== Records to use ==

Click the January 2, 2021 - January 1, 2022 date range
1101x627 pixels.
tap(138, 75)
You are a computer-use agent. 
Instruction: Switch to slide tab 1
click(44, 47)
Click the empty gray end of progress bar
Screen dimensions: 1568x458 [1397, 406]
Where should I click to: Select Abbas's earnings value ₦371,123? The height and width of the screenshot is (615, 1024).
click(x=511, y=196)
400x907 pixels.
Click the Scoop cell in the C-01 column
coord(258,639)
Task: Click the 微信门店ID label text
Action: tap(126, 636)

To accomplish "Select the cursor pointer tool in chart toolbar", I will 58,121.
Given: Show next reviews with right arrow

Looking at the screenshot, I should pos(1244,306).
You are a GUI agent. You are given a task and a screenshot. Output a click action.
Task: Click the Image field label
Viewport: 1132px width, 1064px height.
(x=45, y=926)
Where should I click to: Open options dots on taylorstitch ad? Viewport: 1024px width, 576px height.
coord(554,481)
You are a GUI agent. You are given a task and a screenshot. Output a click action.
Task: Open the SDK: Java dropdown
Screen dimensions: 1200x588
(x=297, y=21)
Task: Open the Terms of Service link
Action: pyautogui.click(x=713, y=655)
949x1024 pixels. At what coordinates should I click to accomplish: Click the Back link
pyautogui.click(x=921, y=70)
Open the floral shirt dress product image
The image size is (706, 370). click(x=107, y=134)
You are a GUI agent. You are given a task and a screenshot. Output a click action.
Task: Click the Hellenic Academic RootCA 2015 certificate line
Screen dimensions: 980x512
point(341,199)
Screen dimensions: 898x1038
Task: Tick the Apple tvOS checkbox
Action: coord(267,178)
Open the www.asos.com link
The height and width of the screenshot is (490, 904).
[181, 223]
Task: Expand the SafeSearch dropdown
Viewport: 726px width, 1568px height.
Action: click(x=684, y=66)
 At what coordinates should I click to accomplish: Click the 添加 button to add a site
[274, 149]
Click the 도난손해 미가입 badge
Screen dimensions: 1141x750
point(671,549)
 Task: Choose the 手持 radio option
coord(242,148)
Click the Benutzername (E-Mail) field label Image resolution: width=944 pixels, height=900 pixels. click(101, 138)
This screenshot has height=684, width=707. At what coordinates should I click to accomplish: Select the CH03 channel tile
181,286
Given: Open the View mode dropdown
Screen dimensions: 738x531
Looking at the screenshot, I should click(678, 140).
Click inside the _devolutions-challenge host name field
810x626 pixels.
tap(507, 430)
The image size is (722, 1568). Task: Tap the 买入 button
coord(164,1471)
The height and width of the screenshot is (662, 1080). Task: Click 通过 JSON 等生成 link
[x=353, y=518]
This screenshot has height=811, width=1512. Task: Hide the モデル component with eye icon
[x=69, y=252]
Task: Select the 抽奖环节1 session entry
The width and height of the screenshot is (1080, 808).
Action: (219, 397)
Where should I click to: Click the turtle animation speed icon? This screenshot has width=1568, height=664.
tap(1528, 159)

===

**Goal:** Return every line of the entries above verbatim, with nothing added or left out.

**Answer below:**
Click the January 2, 2021 - January 1, 2022 date range
1101x627 pixels.
tap(138, 75)
You are a computer-use agent. 
Instruction: Switch to slide tab 1
click(44, 47)
Click the empty gray end of progress bar
Screen dimensions: 1568x458 [1397, 406]
Where should I click to: Select Abbas's earnings value ₦371,123? The height and width of the screenshot is (615, 1024).
click(x=511, y=196)
400x907 pixels.
Click the Scoop cell in the C-01 column
coord(258,639)
Task: Click the 微信门店ID label text
Action: tap(126, 636)

To accomplish "Select the cursor pointer tool in chart toolbar", I will 58,121.
Given: Show next reviews with right arrow

Looking at the screenshot, I should pos(1244,306).
You are a GUI agent. You are given a task and a screenshot. Output a click action.
Task: Click the Image field label
Viewport: 1132px width, 1064px height.
(x=45, y=926)
Where should I click to: Open options dots on taylorstitch ad? Viewport: 1024px width, 576px height.
coord(554,481)
You are a GUI agent. You are given a task and a screenshot. Output a click action.
Task: Open the SDK: Java dropdown
Screen dimensions: 1200x588
(x=297, y=21)
Task: Open the Terms of Service link
Action: pyautogui.click(x=713, y=655)
949x1024 pixels. At what coordinates should I click to accomplish: Click the Back link
pyautogui.click(x=921, y=70)
Open the floral shirt dress product image
The image size is (706, 370). click(x=107, y=134)
You are a GUI agent. You are given a task and a screenshot. Output a click action.
Task: Click the Hellenic Academic RootCA 2015 certificate line
Screen dimensions: 980x512
point(341,199)
Screen dimensions: 898x1038
Task: Tick the Apple tvOS checkbox
Action: coord(267,178)
Open the www.asos.com link
The height and width of the screenshot is (490, 904).
[181, 223]
Task: Expand the SafeSearch dropdown
Viewport: 726px width, 1568px height.
Action: click(x=684, y=66)
 At what coordinates should I click to accomplish: Click the 添加 button to add a site
[274, 149]
Click the 도난손해 미가입 badge
Screen dimensions: 1141x750
point(671,549)
 Task: Choose the 手持 radio option
coord(242,148)
Click the Benutzername (E-Mail) field label Image resolution: width=944 pixels, height=900 pixels. click(101, 138)
This screenshot has height=684, width=707. At what coordinates should I click to accomplish: Select the CH03 channel tile
181,286
Given: Open the View mode dropdown
Screen dimensions: 738x531
Looking at the screenshot, I should click(678, 140).
Click inside the _devolutions-challenge host name field
810x626 pixels.
tap(507, 430)
The image size is (722, 1568). Task: Tap the 买入 button
coord(164,1471)
The height and width of the screenshot is (662, 1080). Task: Click 通过 JSON 等生成 link
[x=353, y=518]
This screenshot has height=811, width=1512. Task: Hide the モデル component with eye icon
[x=69, y=252]
Task: Select the 抽奖环节1 session entry
The width and height of the screenshot is (1080, 808).
Action: (219, 397)
Where should I click to: Click the turtle animation speed icon? This screenshot has width=1568, height=664.
tap(1528, 159)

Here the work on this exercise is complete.